While early warnings from economists about skyrocketing prices have not yet materialized, the market’s underlying mood is increasingly fragile. Federal Reserve Chair Jerome Powell noted last week that tariff-driven inflation could emerge later this summer, once pre-tariff inventory is depleted. Retailers like Walmart and Costco have acknowledged plans to raise prices on select goods, and new car prices have already begun to inch up in specific categories. According to Fitch Ratings, the effective tariff rate on U.S. imports has surged to 14.1% in 2025, up from just 2.3% last year.

But beneath the headline inflation figures lies a quieter threat to financial markets: investor sentiment. Emotional volatility among retail investors—heightened by economic uncertainty and inconsistent policy messaging—is distorting how individuals engage with the market. Recent data from DALBAR shows that the average investor underperformed the S&P 500 by 4.7% in 2023, largely due to poorly timed trades driven by fear and reactionary behavior.

“Even with inflation numbers below expectations, you’re seeing retail pullback—because perception, not reality, drives behavior,” said a market strategist at a leading investment research firm. “People are spooked not just by prices, but by the idea of what’s coming next.”

That perception gap is being widened by the unpredictable nature of the current economic cycle. While the administration celebrates early signs of price stability, most mainstream economists—including those at JPMorgan and Goldman Sachs—expect consumer price growth to accelerate later in the year. Already, business leaders have reported inventory contraction and a spike in prices paid, suggesting future pricing pressures may be unavoidable.

Against this backdrop, some are rethinking the role of gut instinct in investing. For decades, investors—particularly in the retail segment—have leaned heavily on intuition, timing, and news-cycle sentiment to make decisions. Yet market history shows that emotional investing can be self-defeating. This year’s volatility, driven as much by political developments as economic ones, has only amplified that dynamic.

“People love to glorify gut instinct in the market, but instincts are just bias wearing a confident face,” said George Kailas, founder and CEO of Prospero.AI, a data-driven investment platform. “Machine learning doesn’t care about headlines, hunches or hype—it simply analyzes millions of data points in real time to find statistical relationships at scales the human brain cannot comprehend.”
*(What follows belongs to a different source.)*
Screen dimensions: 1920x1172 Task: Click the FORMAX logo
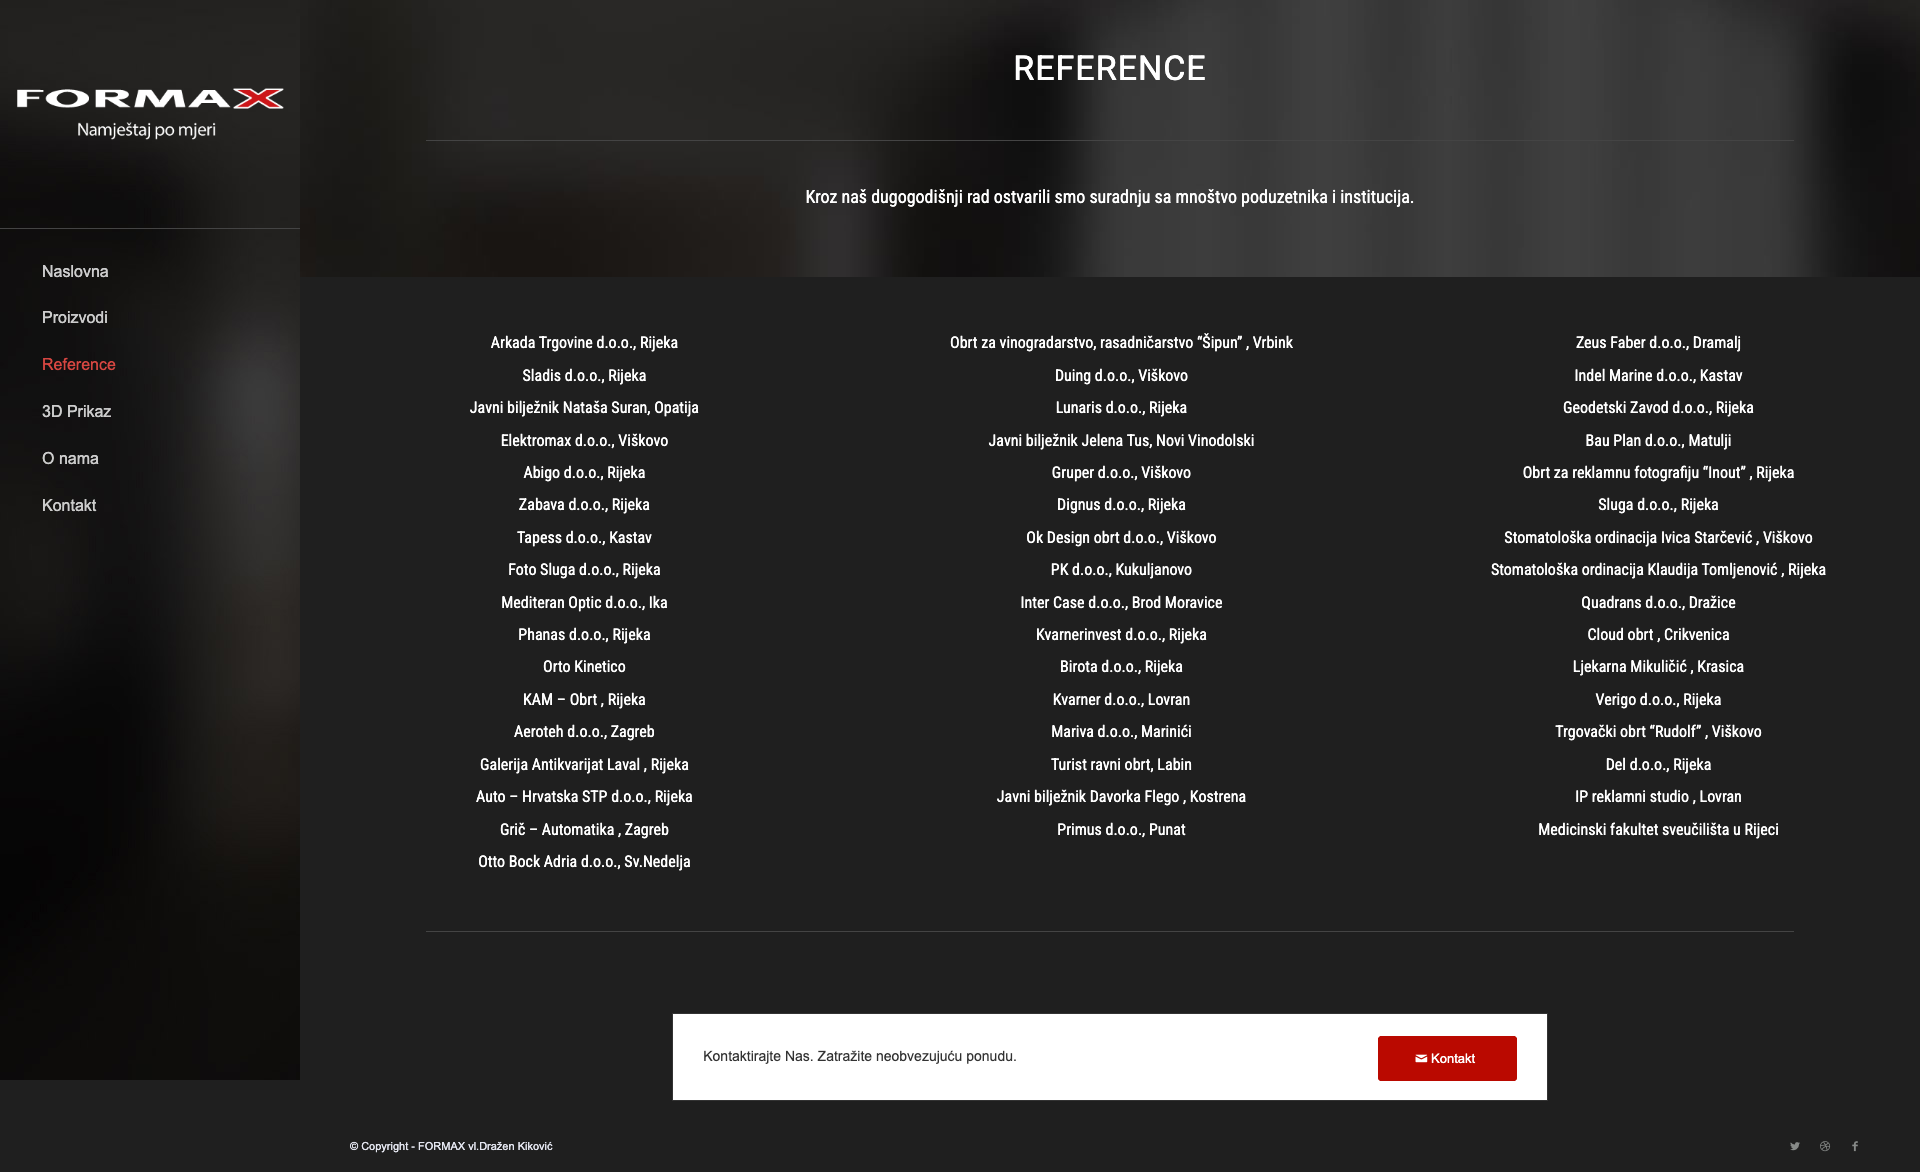tap(150, 98)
While Kailas isn’t alone in his belief that data-driven investing could help mitigate emotional missteps, his caution is especially timely. The widening use of AI in financial tools has made sophisticated analysis more accessible to everyday investors. Platforms like Prospero.AI are designed to help retail investors detect institutional trading patterns and filter out noise, offering a more stable path through uncertain times.

But technology alone isn’t enough to solve the behavioral challenge. Experts argue that without discipline and long-term perspective, even the best tools can be misused. “What we’re facing isn’t a lack of information—it’s an abundance of emotion,” said a behavioral finance professor at the University of Chicago. “And right now, the noise is louder than the numbers.”

Looking ahead, the confluence of policy uncertainty, tariff-driven supply chain adjustments, and rising investor stress creates a high-stakes environment for market participants. With expectations of rising prices later this year, small businesses and consumers alike may be forced to make tough financial decisions—further feeding the emotional undercurrents already influencing investor behavior.

As the summer progresses, economists and investors alike will be watching for the long-anticipated tipping point. Whether it’s a gradual drift or a sudden break, emotional resilience may prove just as critical as economic indicators in determining how retail portfolios weather the storm.

In a market built on confidence, fear has become a quiet but powerful driver—and increasingly, the smartest investors are those learning to tune it out.